$250,000 in ‘smart growth’ grants for small businesses

“Along with efficiency, swift access to working capital is the most important driver of competitive and smart growth for Australian SMEs.”

Australian small businesses could receive up to $25,000 each for increasing business efficiencies and sharing innovative ideas on how to boost smart growth.

The Tyro Smart Growth Grant program, which kicks off this week, will see up to 10 SMEs receive grants worth a total of up to $250,000.

Tyro CEO Mr Jost Stollmann said the grants program was timely for SME owners, many of whom continue to battle every day just to stay open, let alone innovate and grow.

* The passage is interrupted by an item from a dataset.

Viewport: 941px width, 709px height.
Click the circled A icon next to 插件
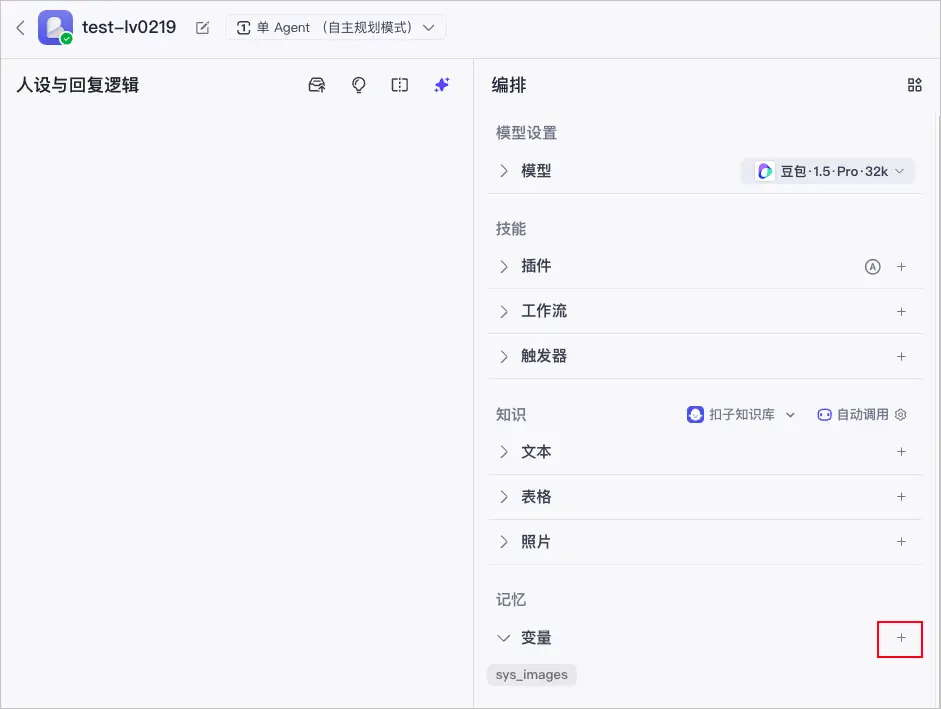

“Our research tells us that inefficient business banking processes cost small businesses on average $7800 per year, or almost $7 billion nationally. The Tyro Smart Growth Grant program will help SME owners in two ways: It will encourage them to introduce new business efficiencies to boost their growth; and it will generate new ideas from the community that will get us closer to closing the SME efficiency gap,” he said.

The grants program announcement will be made at today’s Tyro nextGen Business Banking Summit, which brings cloud-based business software and service providers together with Fintech start-ups to discuss the efficiency benefits of frictionless mobile banking technology.

At the Summit, Stollmann will reveal his vision for nextGen banking: cloud-based, totally integrated and mobile banking that encompasses EFTPOS, payments and cashflow-based unsecured growth funding – something SMEs have been crying out for.

“Along with efficiency, swift access to working capital is the most important driver of competitive and smart growth for Australian SMEs,” Stollmann said.

“Ensuring these businesses have access to cash-flow-based lending and efficient solutions that allow them to invest, innovate and grow is absolutely critical to sustain the engine room of the Australian economy.”

Last month, Tyro published a report which revealed the extent to which banking inefficiency is hurting SMEs, with 44% of businesses being robbed of 19.5 days annually – the equivalent of a year’s worth of annual leave for the average working employee – on business banking processes online.

This is important because while SMEs provide about 50% of private sector employment and contribute 46% of GDP, their contribution is slowing.